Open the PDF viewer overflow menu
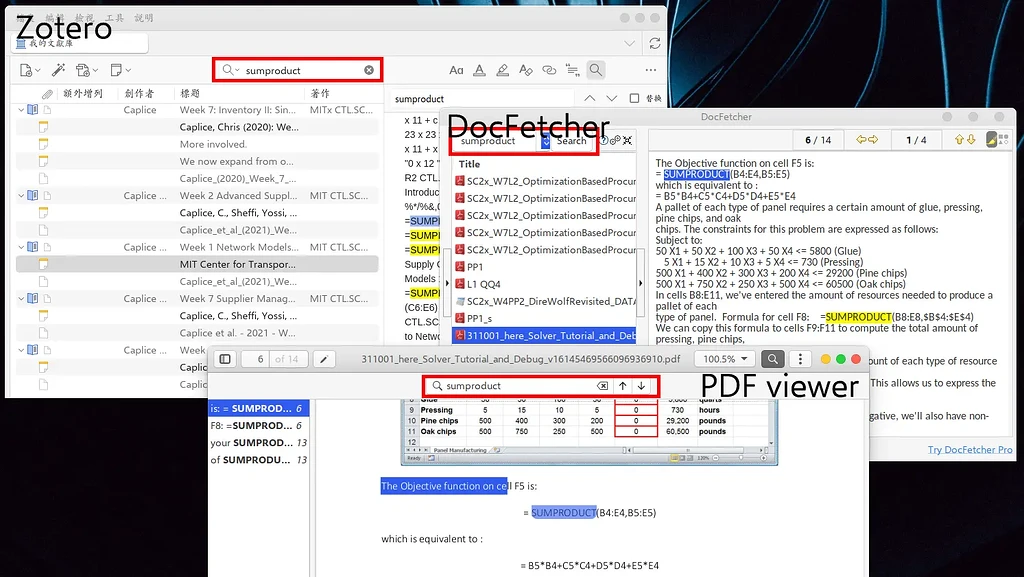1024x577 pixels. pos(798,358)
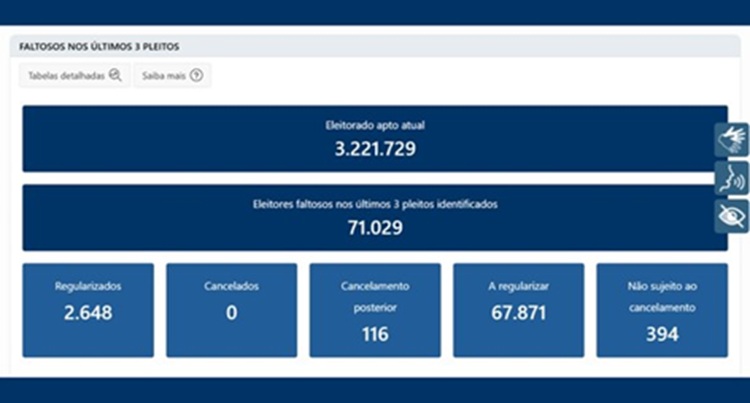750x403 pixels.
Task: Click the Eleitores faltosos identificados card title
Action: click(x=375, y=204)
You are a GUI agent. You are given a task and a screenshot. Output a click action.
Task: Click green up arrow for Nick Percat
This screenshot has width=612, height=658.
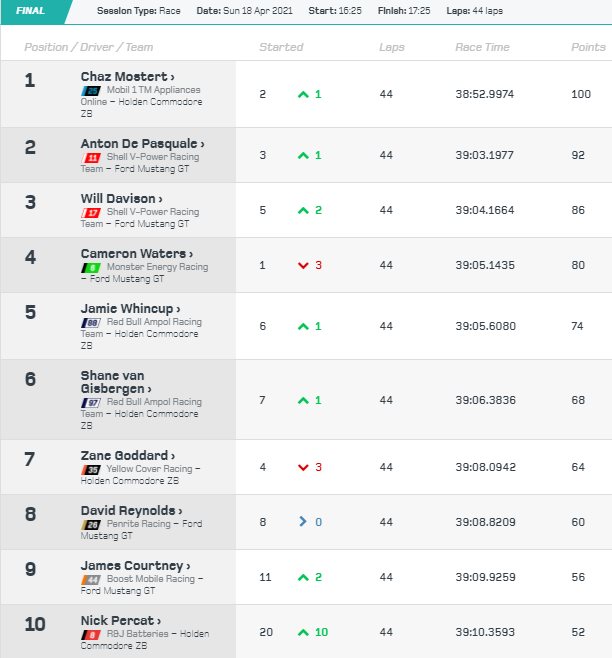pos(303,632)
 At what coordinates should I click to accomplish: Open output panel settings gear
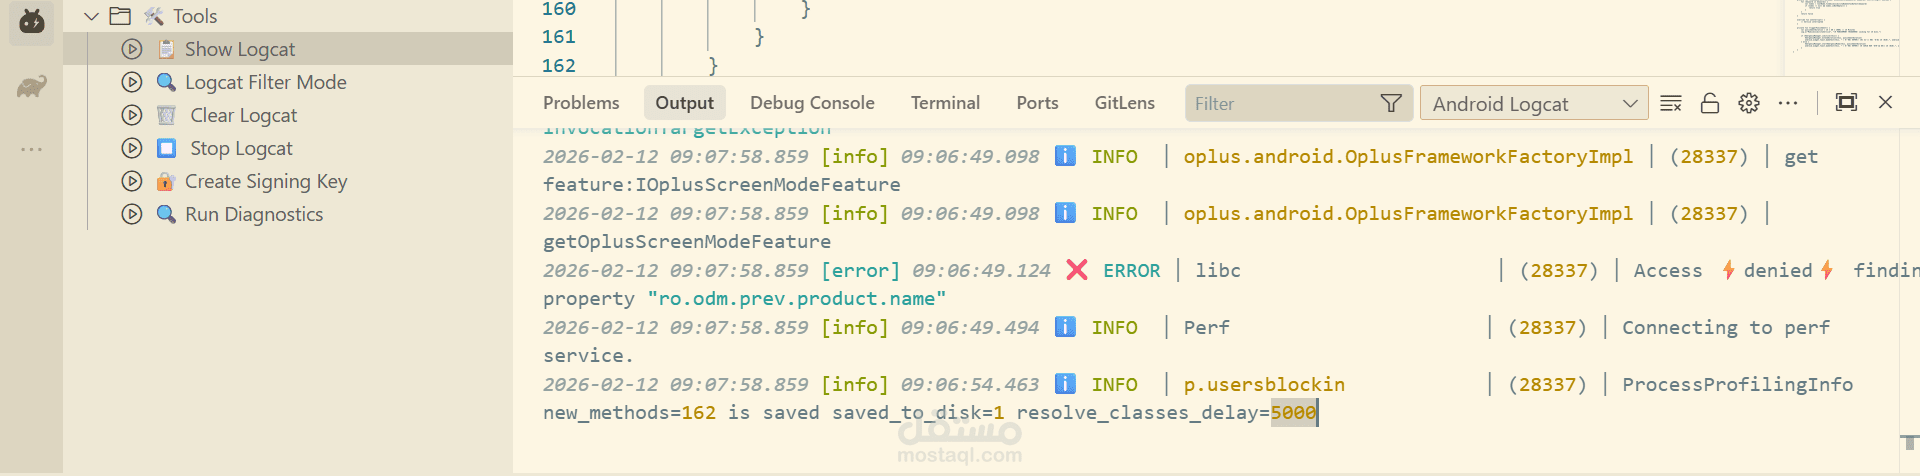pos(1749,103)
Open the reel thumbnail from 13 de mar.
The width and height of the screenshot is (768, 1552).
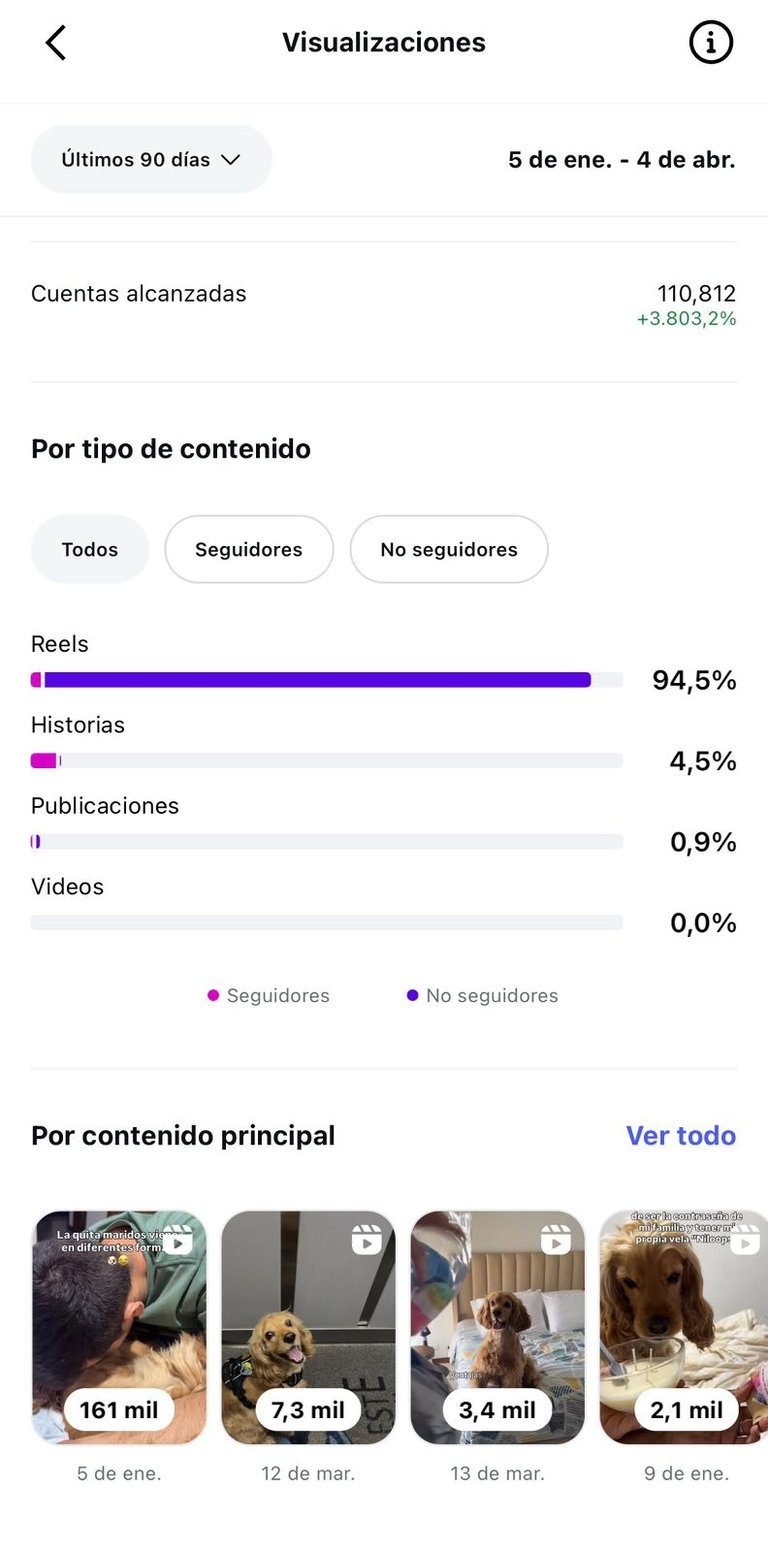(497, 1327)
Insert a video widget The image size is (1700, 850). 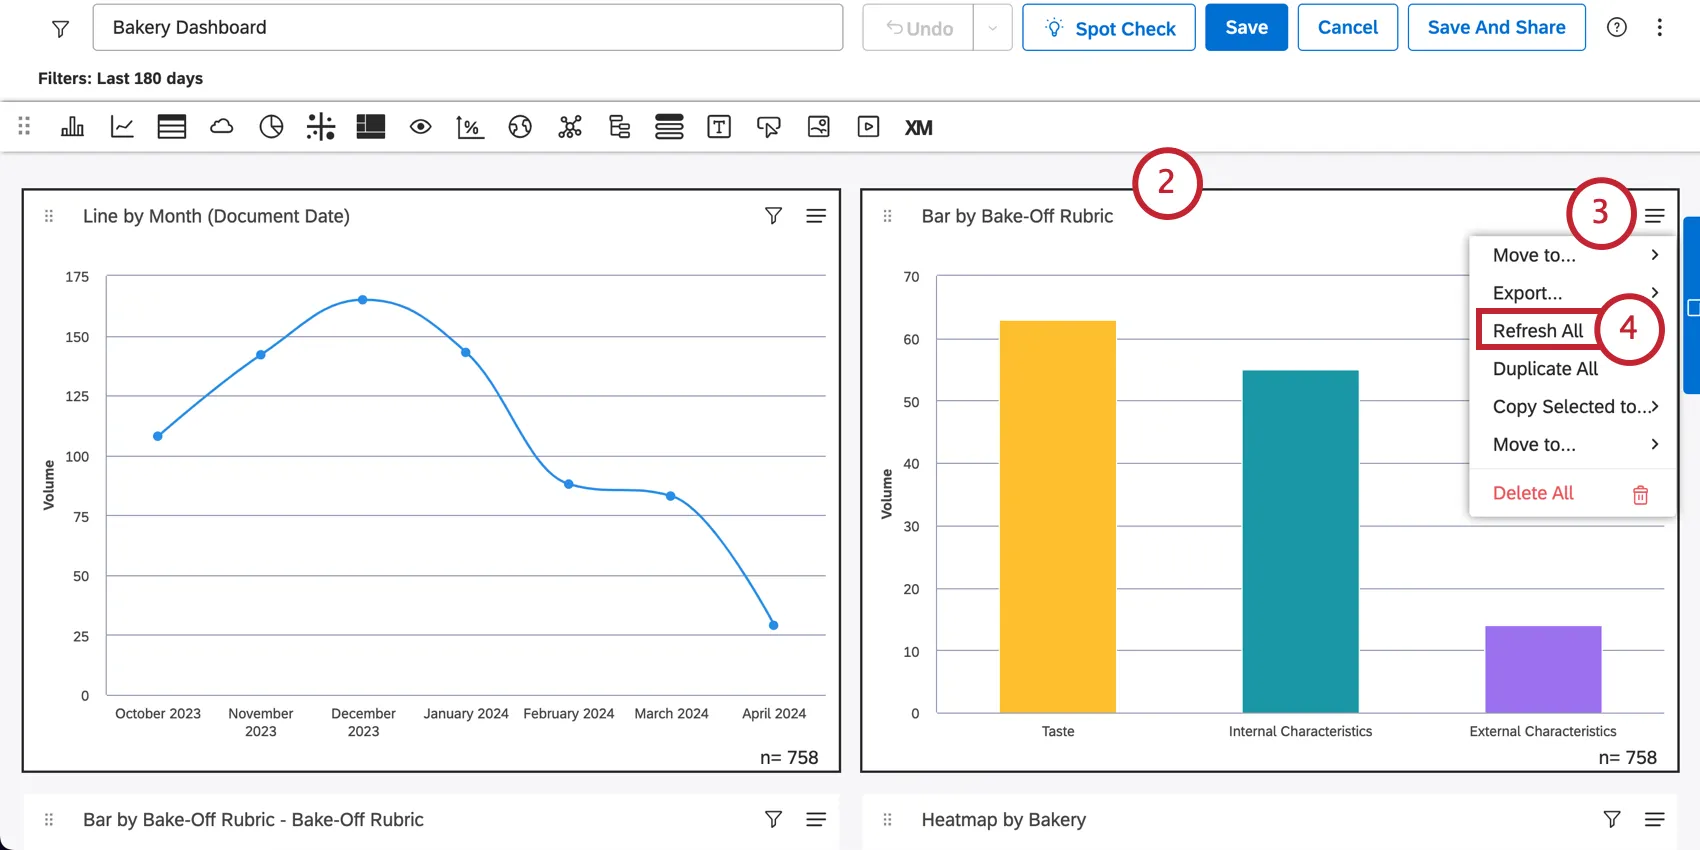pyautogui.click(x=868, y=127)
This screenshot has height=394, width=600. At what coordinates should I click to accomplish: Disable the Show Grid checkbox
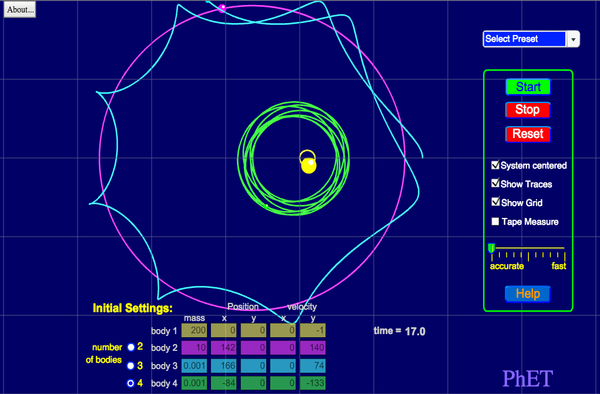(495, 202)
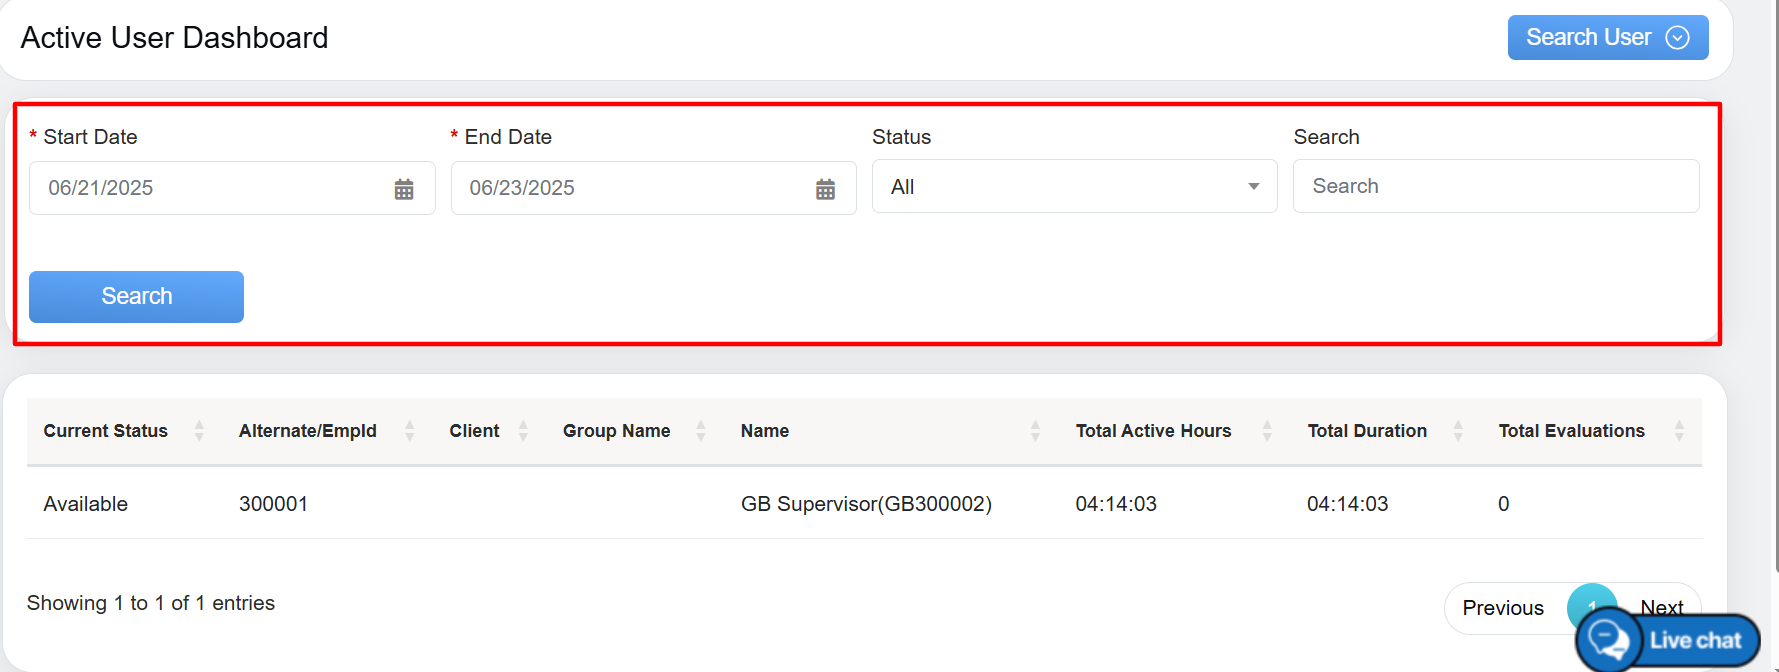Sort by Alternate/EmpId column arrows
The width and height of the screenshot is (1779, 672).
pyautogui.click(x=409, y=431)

* ACTIVITY *
Copy exactly the lines from the line that contains "This screenshot has height=394, width=600." through the last line of the records above, both ends included, but leave out the pictures.

* YOUR SOLUTION *
This screenshot has height=394, width=600. At what coordinates should I click to accomplish: Disable the Show Grid checkbox
(495, 202)
Sort by Alternate/EmpId column arrows
The width and height of the screenshot is (1779, 672).
pyautogui.click(x=409, y=431)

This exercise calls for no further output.